Consigna 1: Resume en una sola oración el párrafo del hilo que empieza con "Ok, fijate lo que te escribi antes".
Consigna 2: Copia el tramo del hilo que va desde "hmm..je sais pas.." hasta "andás= Dónde estás...", pero cambia "particulière" por "spéciale".

Fragmento del texto:
○ ○ ○ ○ ○
# aquí anda ustes me ve



## enJoanet

hola!

podría alguien explicarme cúal es el sentido de la expresión que subrayé? 
básicamente no tengo la entiendo ni un poquito!!



"No ve, hombre, a qué extremo hemos llegado. Los gringos tienen que defender a los servidores de la patria. Vea, amigo; aquí ande usté me vehttp://forum.wordreference.com/#_msocom_1 , ¿sabe?"


----------



## Blanca Azucena

Hola, de nuevo!
Tu frase esta mal escrita debe ser : "Aqui ando, Usted me ve", quiere decir "(Voilá) Je suis ici, vous me voiez...".
Esperemos otras opiniones.


----------



## enJoanet

si, si...claro que está mal escrita...pero el autor la escribió así...
vale...pues sin la puntuación era un poco difícil entenderla...!


----------



## Blanca Azucena

Ok, fijate lo que te escribi antes, que se trata de una obra escrita en una Argentina llena de inmigrantes en gran parte iltalianos y españoles...Por eso las faltas


----------



## Nanon

Je me suis demandé si ça ne pouvait pas être aussi _aquí onde usté me ve_ (déformation de _aquí donde usted me ve_), mais c'est bien écrit _ande_ ici.

Ce pourrait être "Tel que vous me voyez..."

De toute façon, le texte regorge de procédés de stylisation du parler populaire, alors bon courage...


----------



## enJoanet

gracias a ustedes!!


----------



## jprr

Bonsoir,
J'ai tendance à faire la même lecture que Nanon  ande= donde
... vous voyez où j'en suis


----------



## enJoanet

hmm..je sais pas..
le verbe andar est employé de manière assez particulière en Argentine...
En qué andás?=qué haces?
Cómo andás=cómo estás
En dónde andás= Dónde estás...
○ ○ ○ ○ ○
Datos guardados:
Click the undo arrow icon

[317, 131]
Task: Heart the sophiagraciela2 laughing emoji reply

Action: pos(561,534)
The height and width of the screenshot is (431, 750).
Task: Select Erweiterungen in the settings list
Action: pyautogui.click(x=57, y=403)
○ ○ ○ ○ ○
Solución del problema 1: La obra se escribió en una Argentina llena de inmigrantes, sobre todo italianos y españoles, y por eso tiene faltas.

Solución del problema 2:
hmm..je sais pas..
le verbe andar est employé de manière assez spéciale en Argentine...
En qué andás?=qué haces?
Cómo andás=cómo estás
En dónde andás= Dónde estás...